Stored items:
********

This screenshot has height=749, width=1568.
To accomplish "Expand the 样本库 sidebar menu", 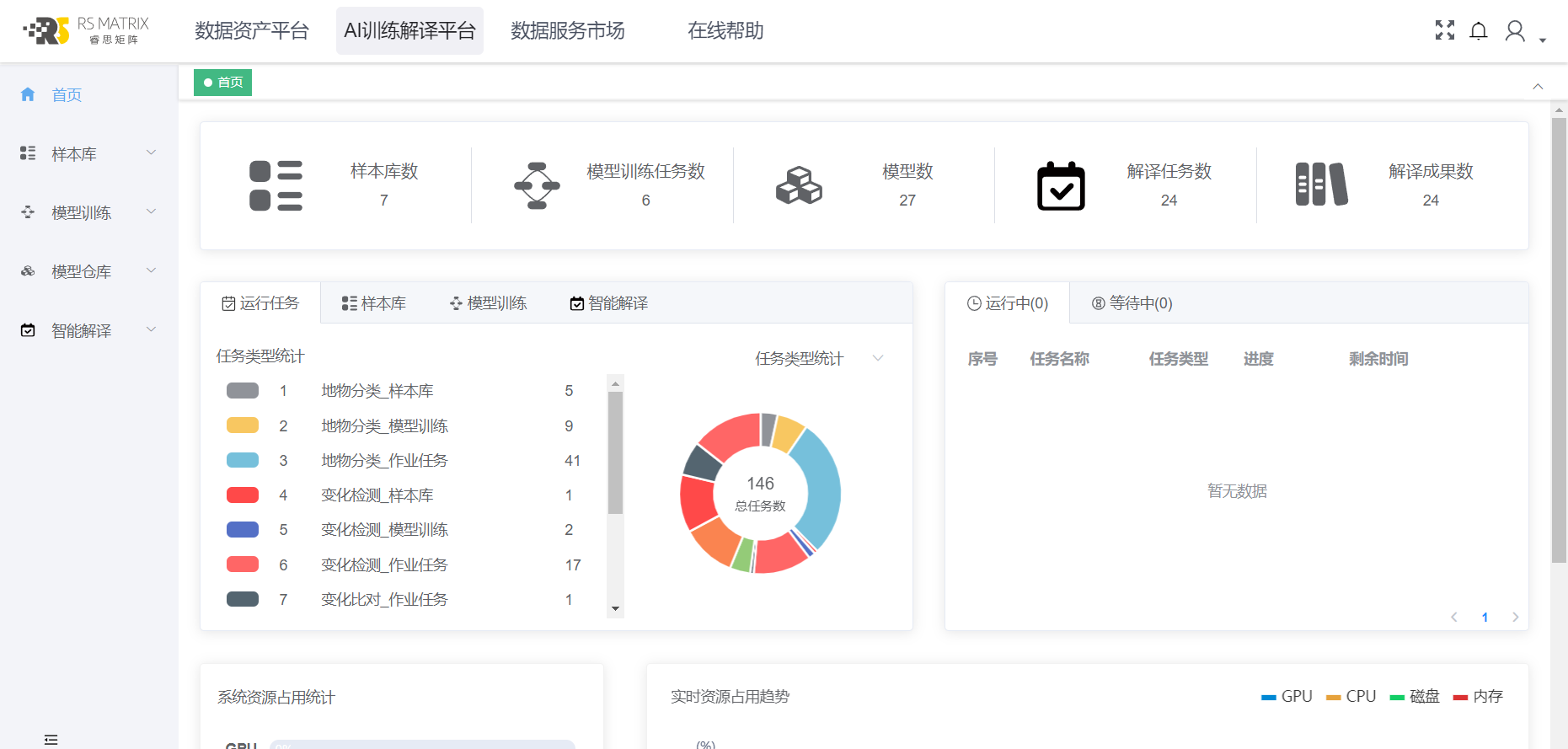I will (88, 154).
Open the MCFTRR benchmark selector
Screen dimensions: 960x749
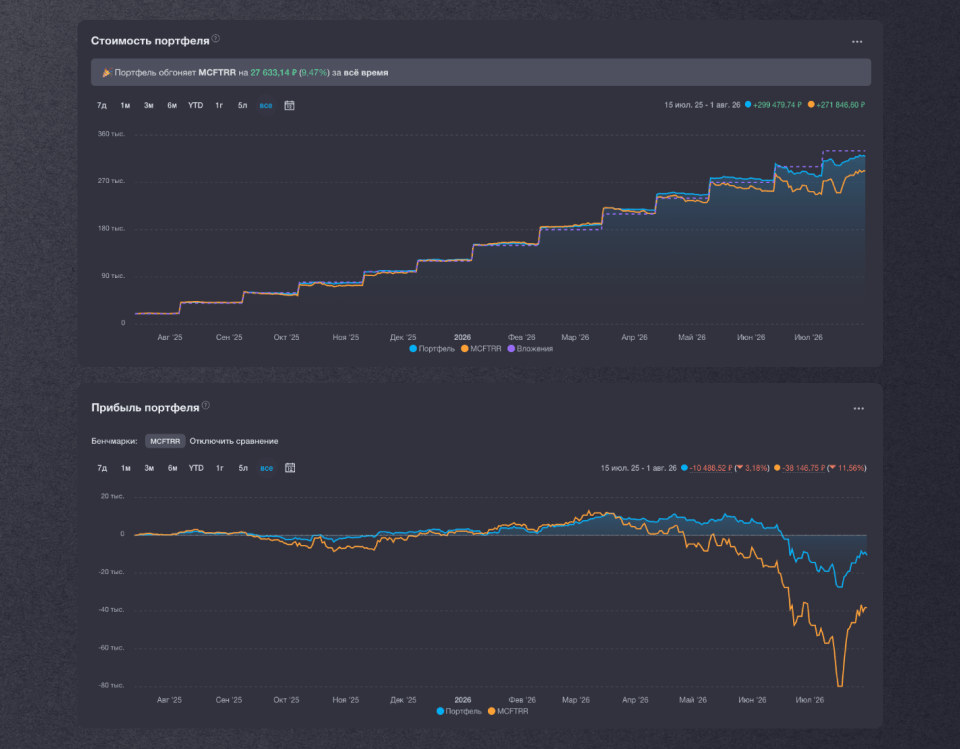[x=165, y=441]
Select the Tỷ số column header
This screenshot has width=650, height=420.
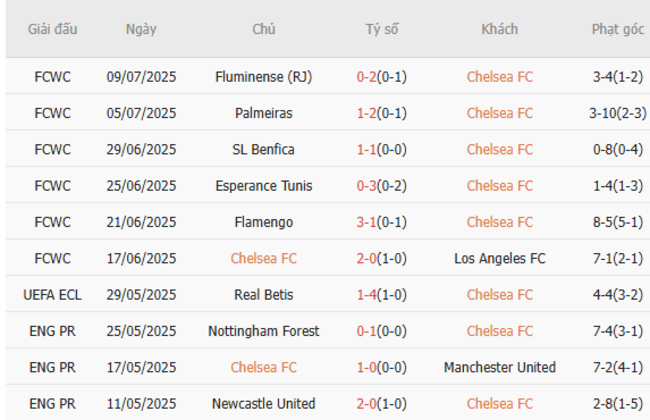(381, 29)
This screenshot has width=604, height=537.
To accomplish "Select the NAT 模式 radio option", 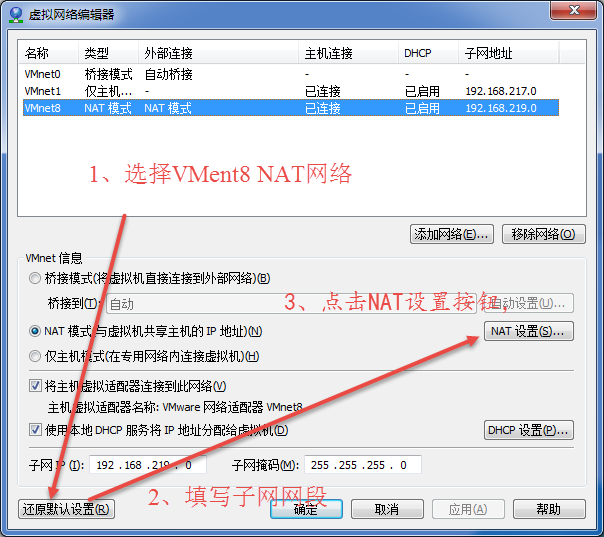I will coord(36,331).
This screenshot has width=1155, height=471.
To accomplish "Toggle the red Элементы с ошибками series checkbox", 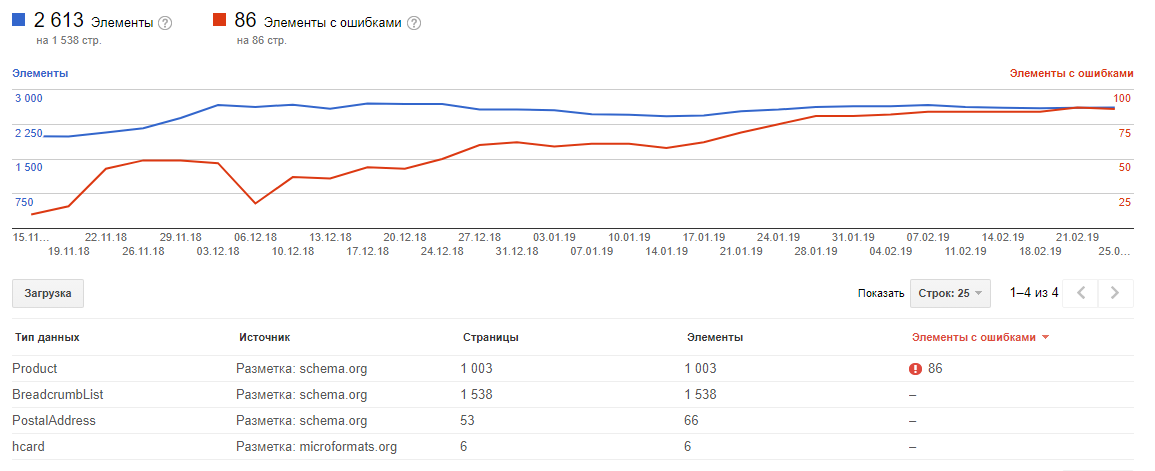I will 220,20.
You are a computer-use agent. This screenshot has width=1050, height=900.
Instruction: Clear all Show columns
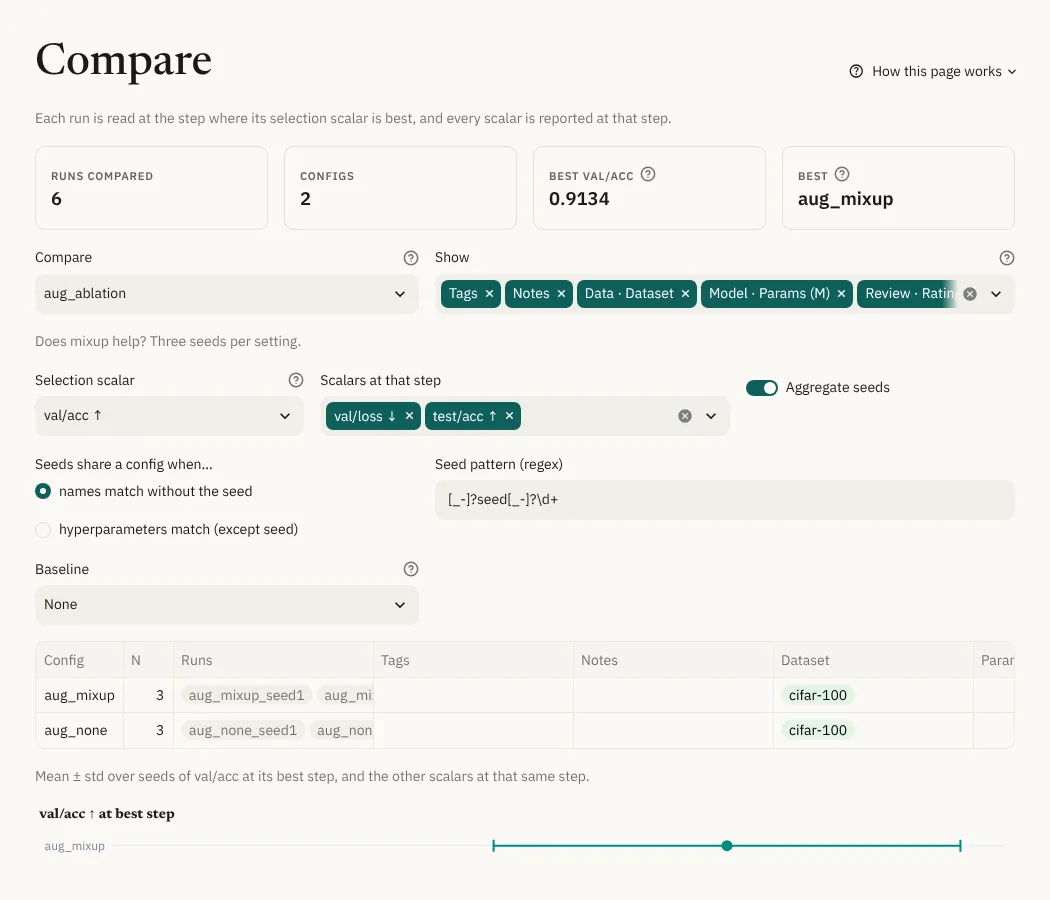coord(970,294)
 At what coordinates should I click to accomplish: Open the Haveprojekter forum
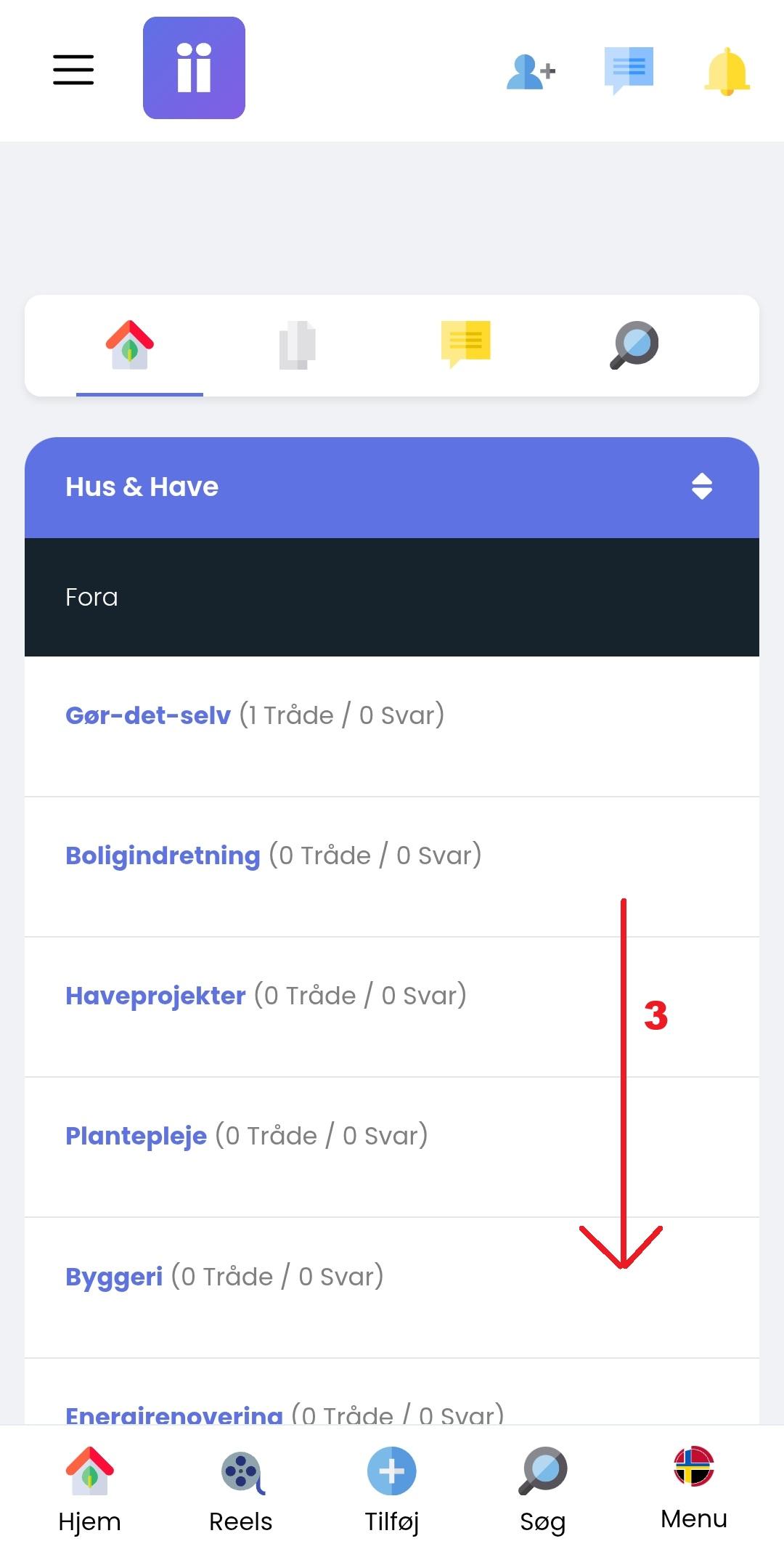pyautogui.click(x=155, y=996)
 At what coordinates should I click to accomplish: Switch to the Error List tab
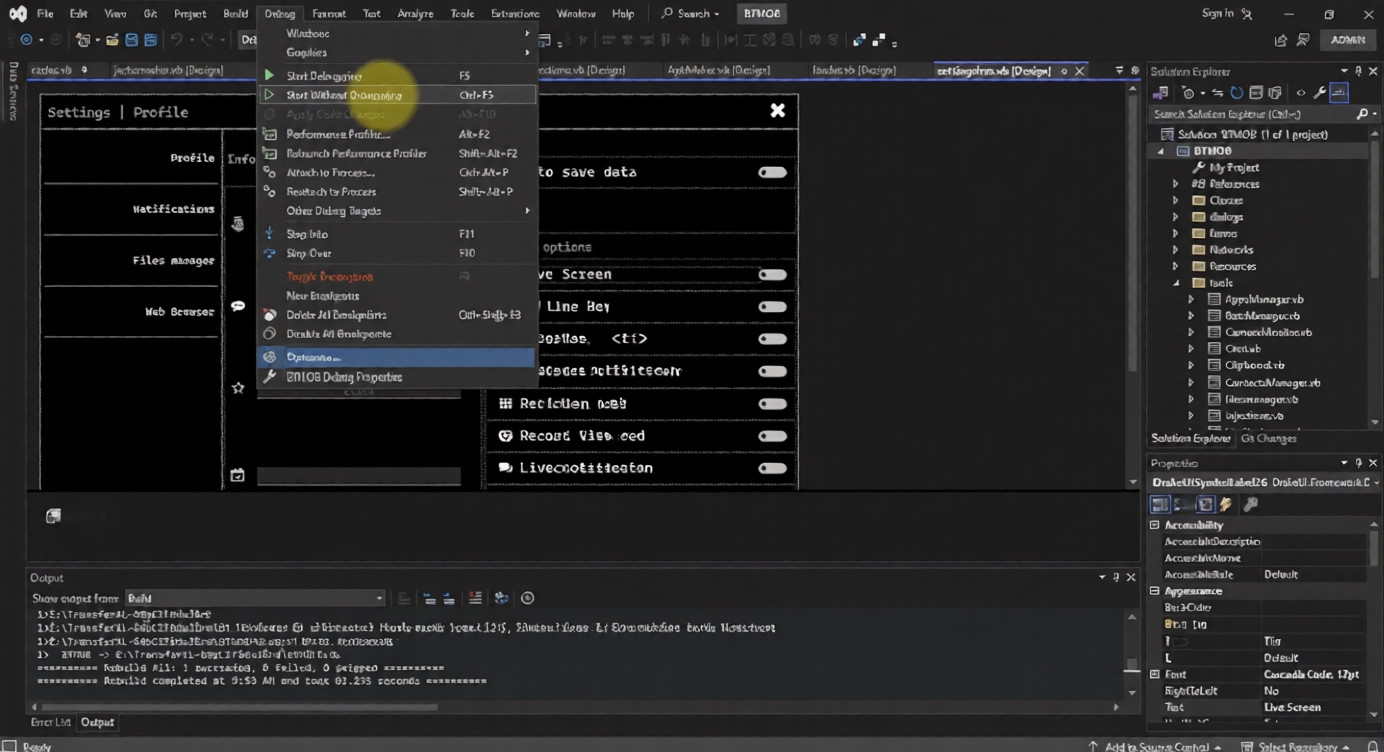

********

EXERCISE OBJECTIVE:
Count the lines in the data above that contain the string "should", matching case exactly, and give only that number.

RESULT BELOW:
2